Copy out every line below in full, requests included, and shift each coordinate in the answers by -76.

[Text and element pointing lines]
☆ ☆ ☆

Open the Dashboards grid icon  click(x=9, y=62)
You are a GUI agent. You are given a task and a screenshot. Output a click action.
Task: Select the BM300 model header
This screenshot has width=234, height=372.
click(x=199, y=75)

☆ ☆ ☆

Completed exercise:
Open the Dashboards grid icon  click(x=-67, y=-14)
You are a GUI agent. You are given a task and a screenshot. Output a click action.
Task: Select the BM300 model header
This screenshot has width=234, height=372.
click(x=123, y=-1)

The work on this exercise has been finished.